[TASK GOAL]
The letter to the editor below says what the minimal assessment (the cost of Buddy Poppies) to VFW units does. List each thing it names.

[READING PASSAGE]
Letters to the editor

Nov. 10, 2013 @ 03:43 PM

Support local veterans

As our nation celebrates Veterans Day today, honoring those who have served in the military, our local Veterans of Foreign Wars Post will be distributing the traditional Buddy Poppies and accepting donations at the Peace and Justice Plaza in front of the Franklin Street Post Office from 3 to 6 p.m.  
VFW Buddy Poppies are assembled by disabled, needy and aging veterans in Veterans Administration hospitals across the country. The majority of donations received by VFW Posts is retained locally to provide for veteran services and welfare. The minimal assessment (cost of Buddy Poppies) to VFW units provides compensation to the veterans who assembled the poppies, provides financial assistance in maintaining state and national veterans' rehabilitation and service programs and partially supports the VFW National Home for orphans and widows of our nation's veterans.
Buddy Poppy proceeds represent no profit to any VFW unit. All the money contributed by the public for Buddy Poppies is used in the cause of veterans’ welfare, or for the well-being of their needy dependents and the orphans of veterans.

[DATA SECTION]
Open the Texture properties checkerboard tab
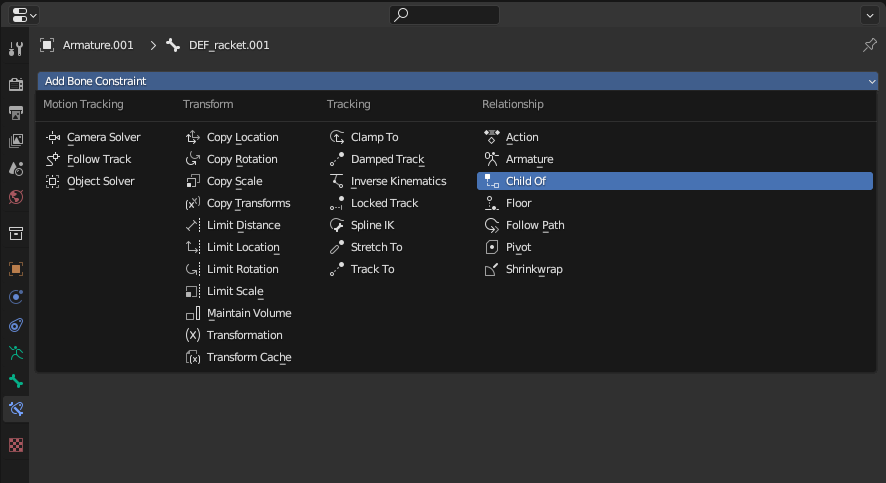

[WRITTEN RESPONSE]
- Provides compensation to the veterans who assembled the poppies
- Provides financial assistance in maintaining state and national veterans' rehabilitation and service programs
- Partially supports the VFW National Home for orphans and widows of the nation's veterans